Jakob: In letzter Zeit produzier ich viel für und mit anderen Artists, momentan arbeite ich mit Anger an einem Album und mische gemeinsam mit einem jungen Dude,der wahnsinnig guten Emo-Rap macht seine Debüt-EP, bin also viel mit Studioarbeit beschäftigt und komme ganz wenig zum Schlagzeugspielen.
Du gibst in der Band ja nicht nur den Takt an, sondern bist auch maßgeblich für das Sounddesign bei FLUT verantwortlich. Wie kam es dazu? War es dir zu wenig bloß die Drumsticks zu schwingen?

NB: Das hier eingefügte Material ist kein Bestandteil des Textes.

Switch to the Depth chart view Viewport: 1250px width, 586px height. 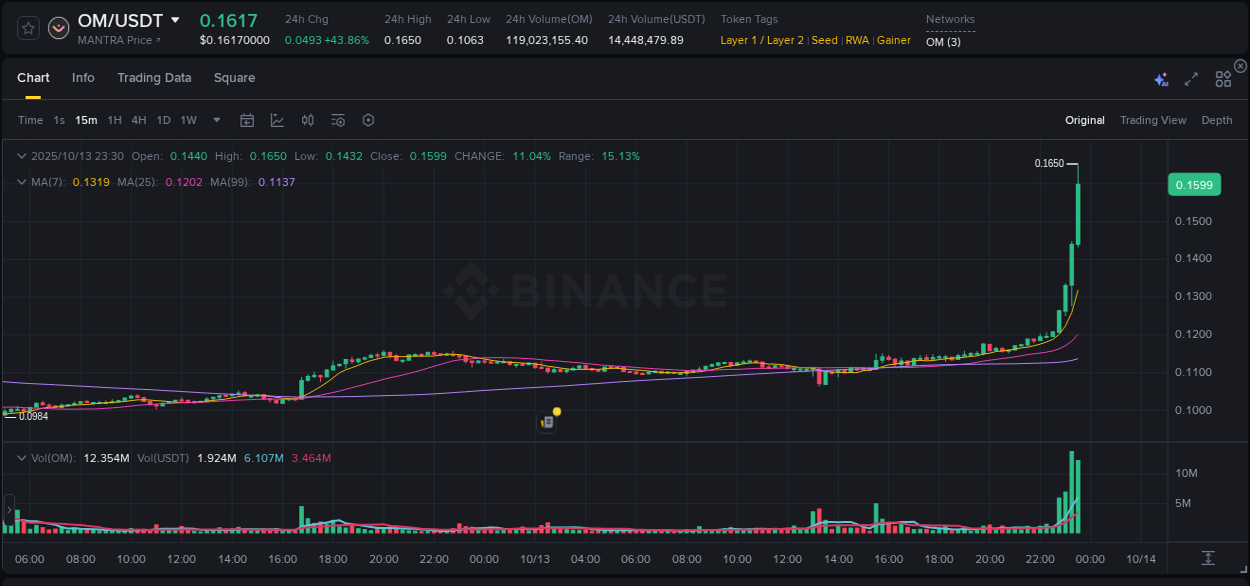(x=1216, y=120)
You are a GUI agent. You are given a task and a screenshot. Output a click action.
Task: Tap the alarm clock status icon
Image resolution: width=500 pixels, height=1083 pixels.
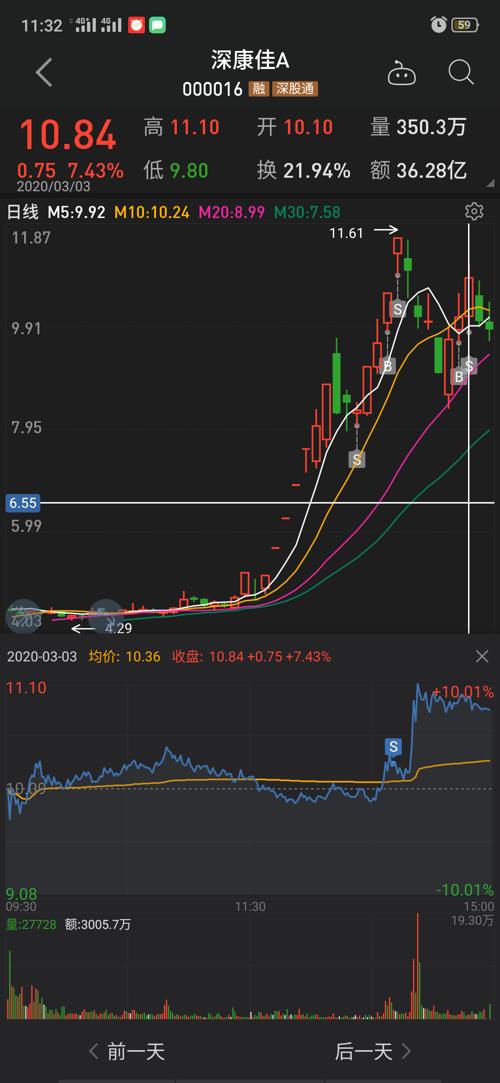(439, 26)
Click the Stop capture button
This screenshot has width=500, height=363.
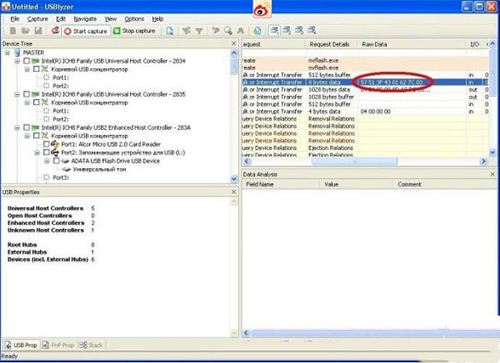[x=135, y=31]
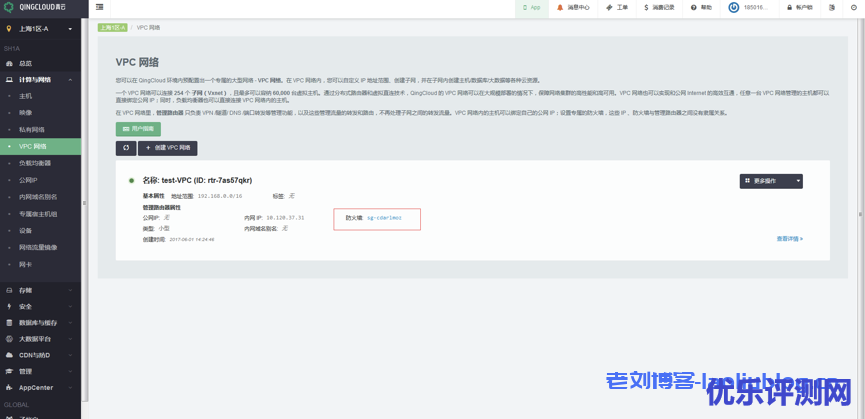Expand the 存储 storage sidebar section

(x=40, y=290)
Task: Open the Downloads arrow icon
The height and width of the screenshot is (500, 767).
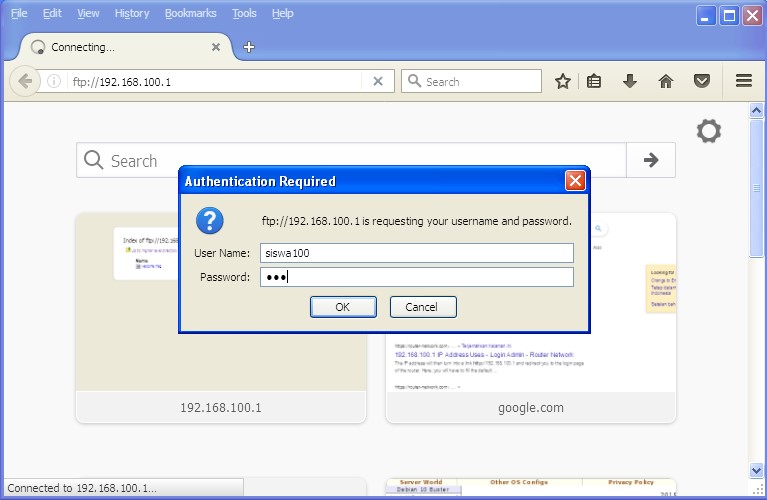Action: pos(630,82)

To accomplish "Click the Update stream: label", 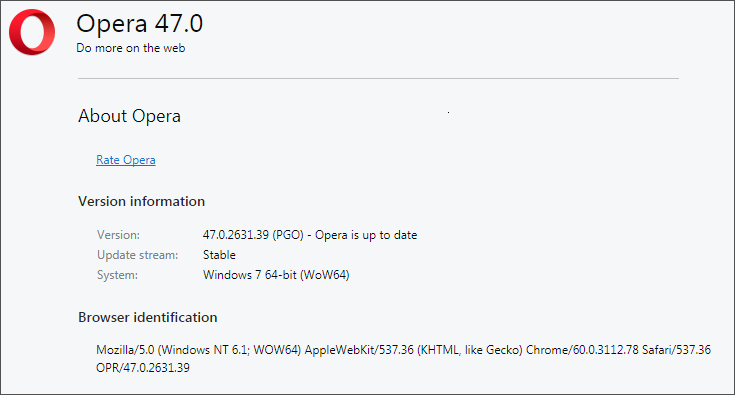I will pyautogui.click(x=137, y=255).
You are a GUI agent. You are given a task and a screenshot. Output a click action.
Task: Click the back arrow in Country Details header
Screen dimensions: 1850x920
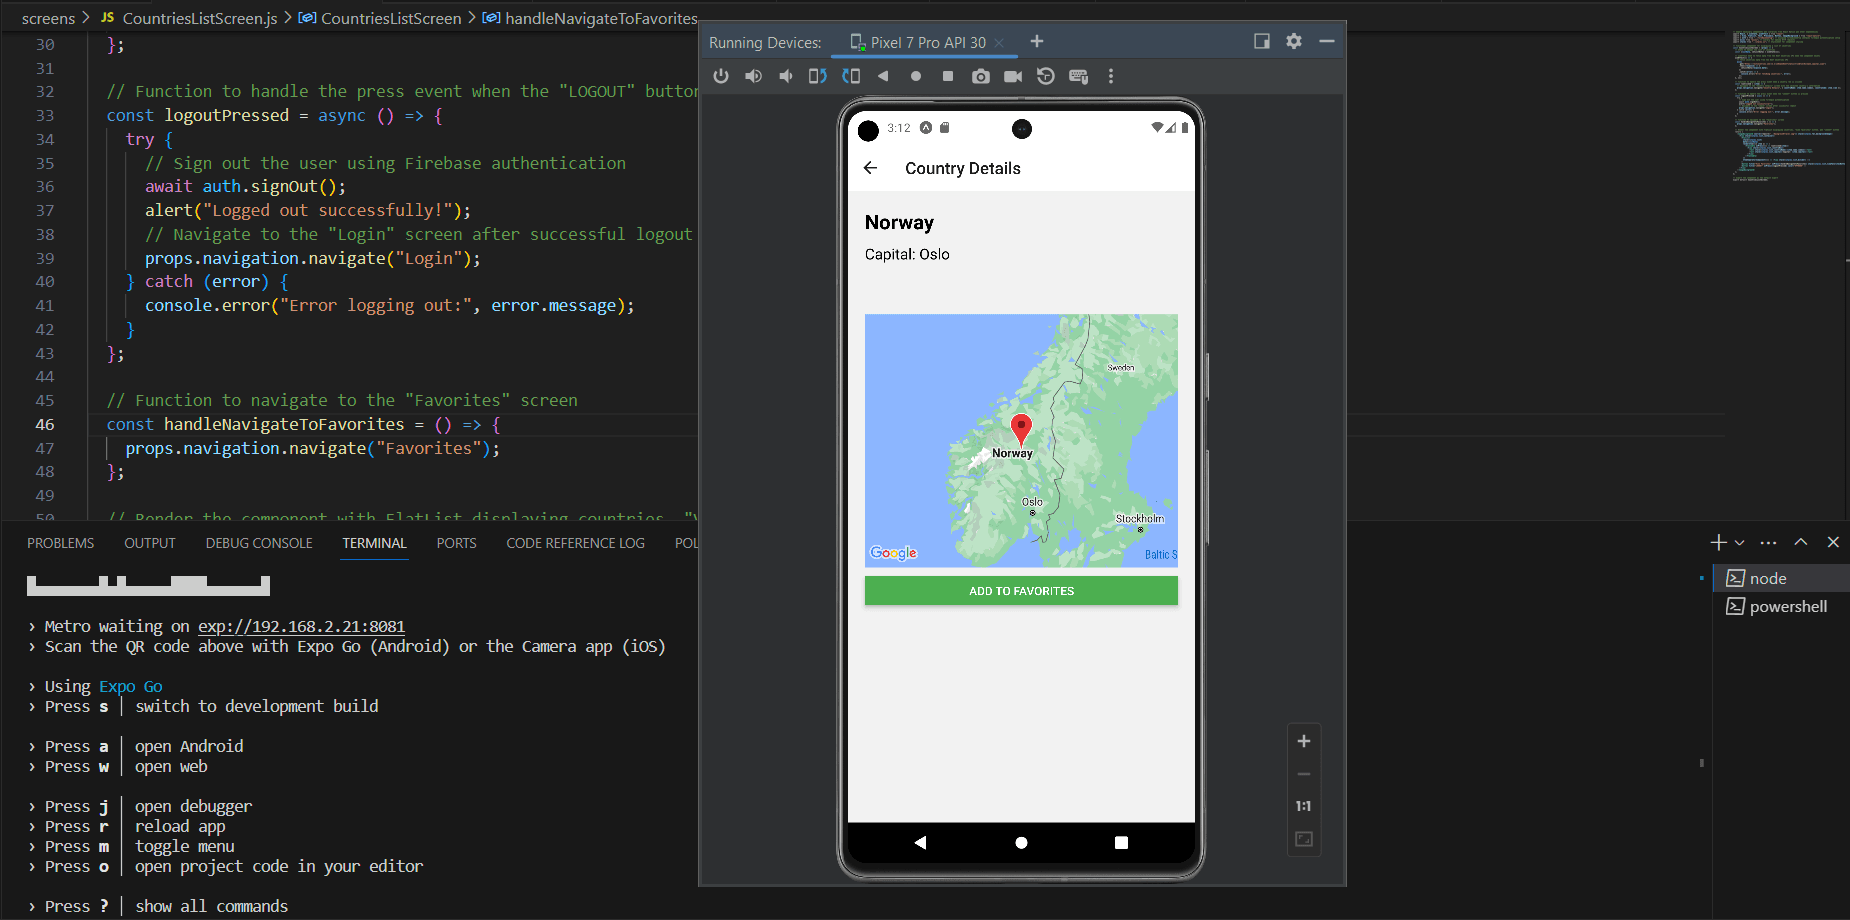click(870, 168)
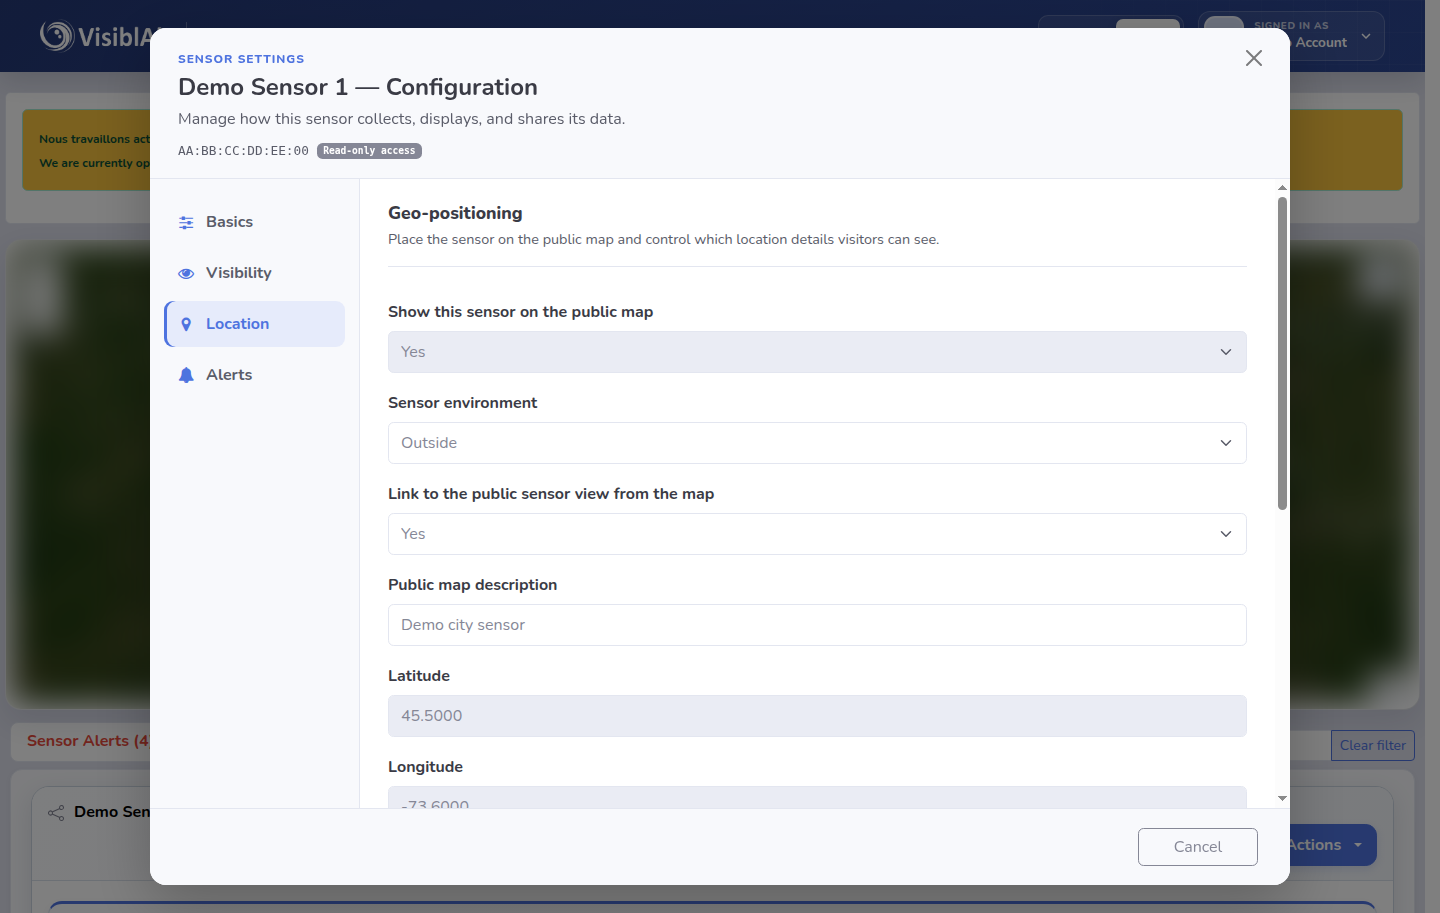Click the Location pin icon
1440x913 pixels.
coord(186,324)
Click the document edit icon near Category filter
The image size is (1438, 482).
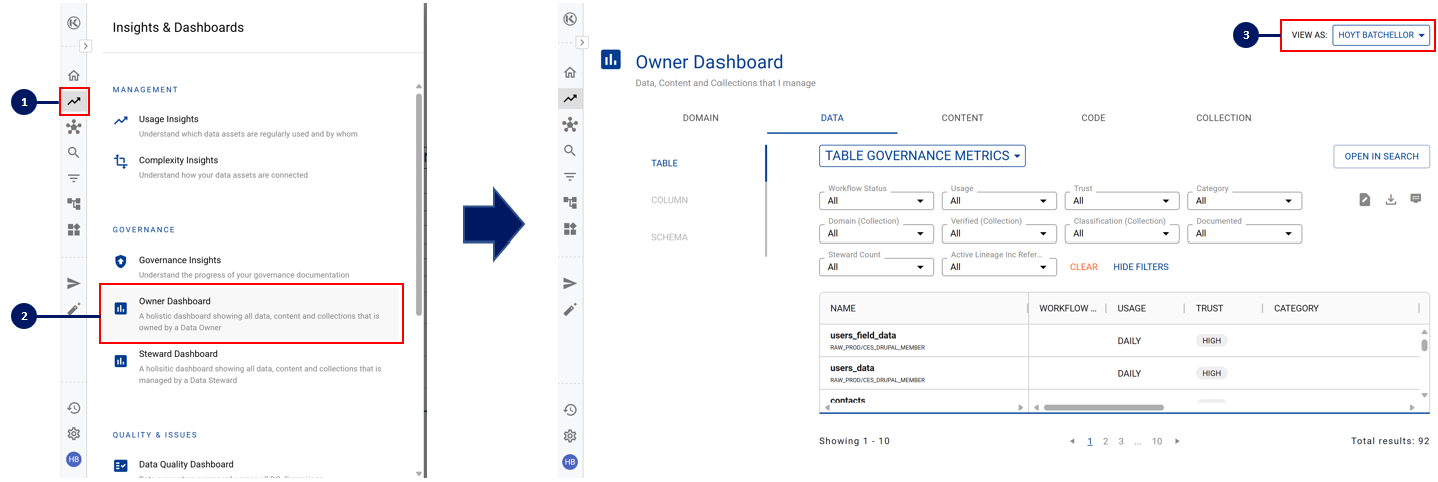[x=1364, y=199]
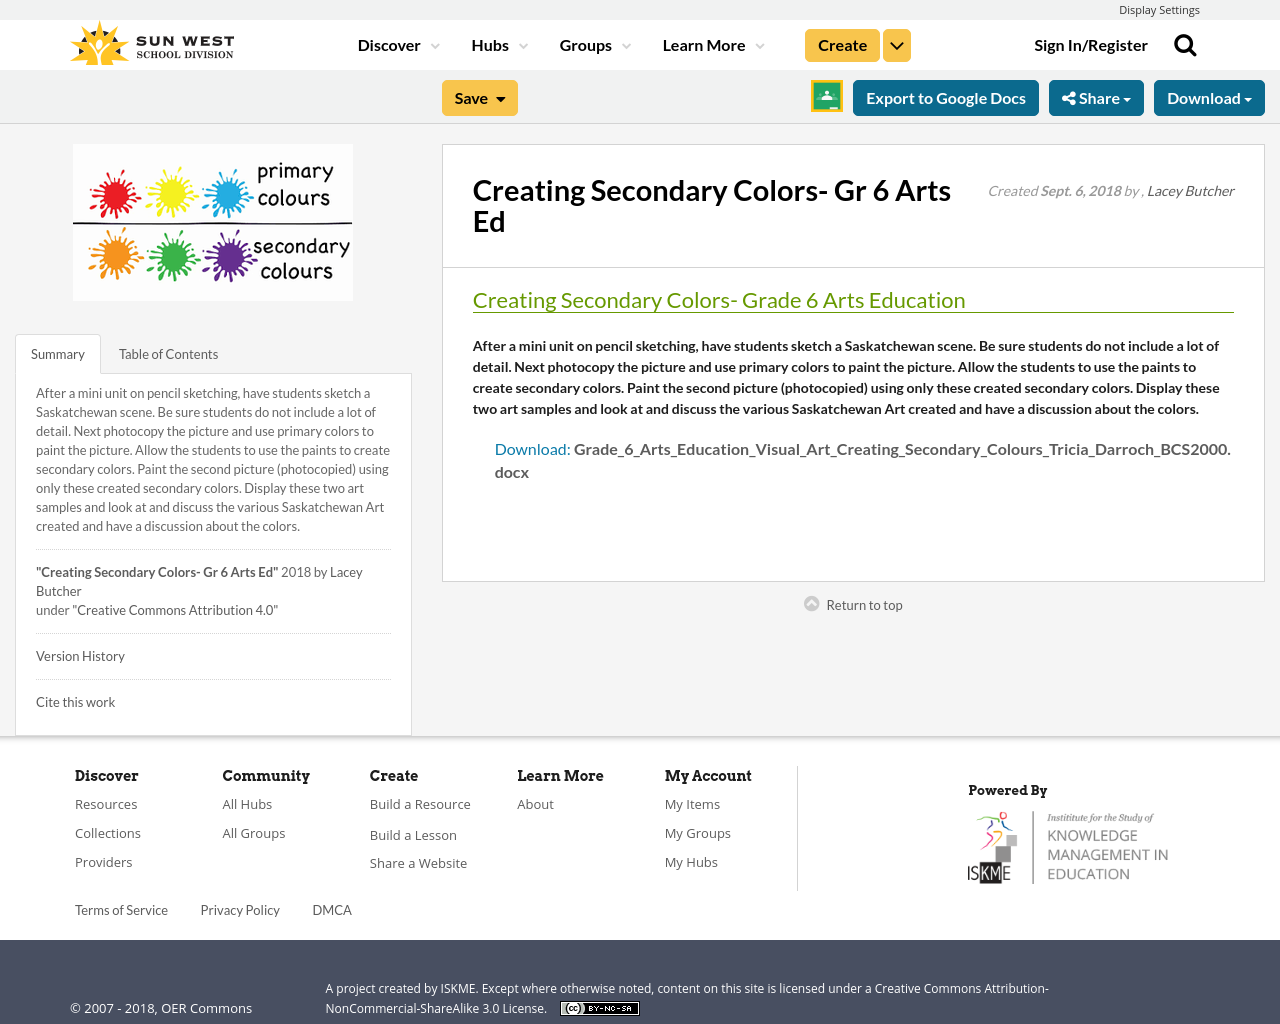Switch to the Table of Contents tab
The image size is (1280, 1024).
pos(167,352)

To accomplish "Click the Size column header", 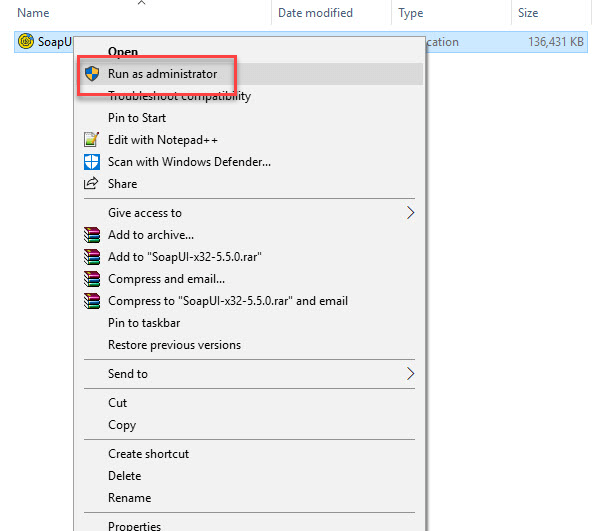I will (527, 13).
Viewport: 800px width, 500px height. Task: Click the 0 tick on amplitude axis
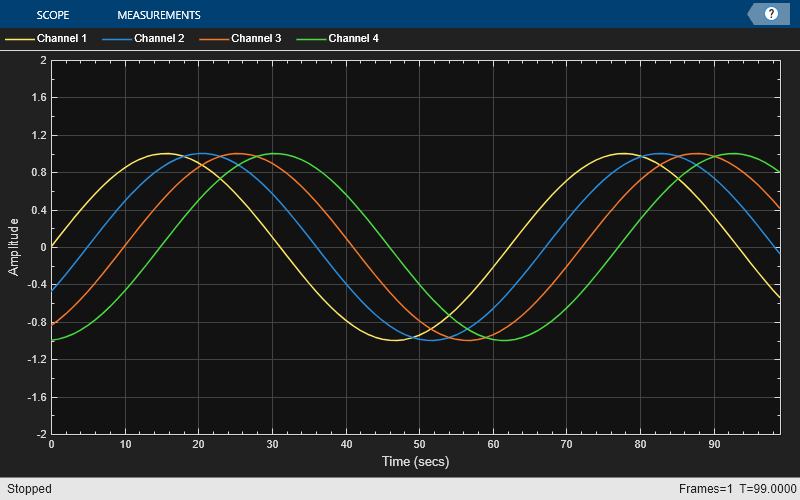tap(43, 247)
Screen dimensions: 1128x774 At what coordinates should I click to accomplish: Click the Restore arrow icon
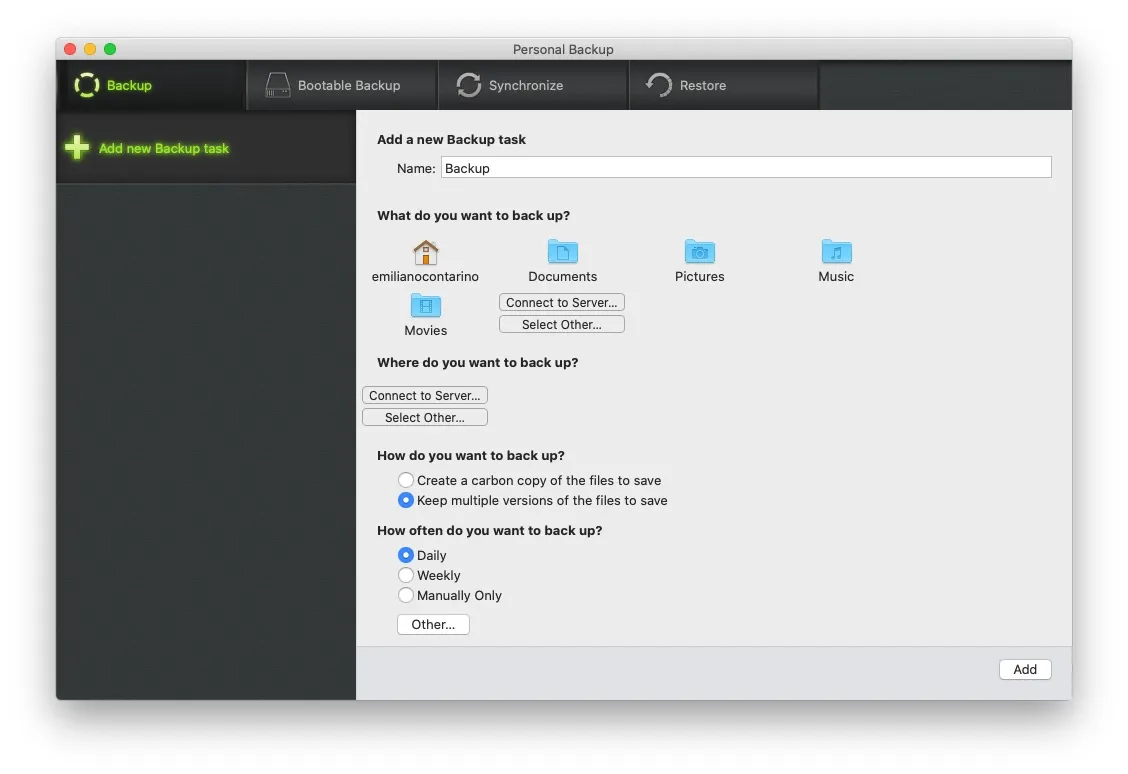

Jakob: Schlagzeugspielen und Musik am Computer mach ich beides schon lange, auch schon bevor ich zu FLUT gestoßen bin. Ich hab mit 13 begonnen, Songs auf der Gitarre zu schreiben und am Familiencomputer im Wohnzimmer aufzunehmen. Als ich dann einen Laptop mit Musikprogramm bekam,hab ich immer mehr und mehr Zeit damit verbracht, mich mit elektronischer Musik auseinanderzusetzen. Bei FLUT halten wir unsere jeweiligen Rollen auf den Instrumenten lediglich live ein, beim Lieder schreiben und aufnehmen haben wir das irgendwann aufgelöst und den kreativen Prozess vollkommen geöffnet – mittlerweile spielen wir da alle alles vorm Laptop ein.
Wie kam es zur Zusammenarbeit mit der Band Culk?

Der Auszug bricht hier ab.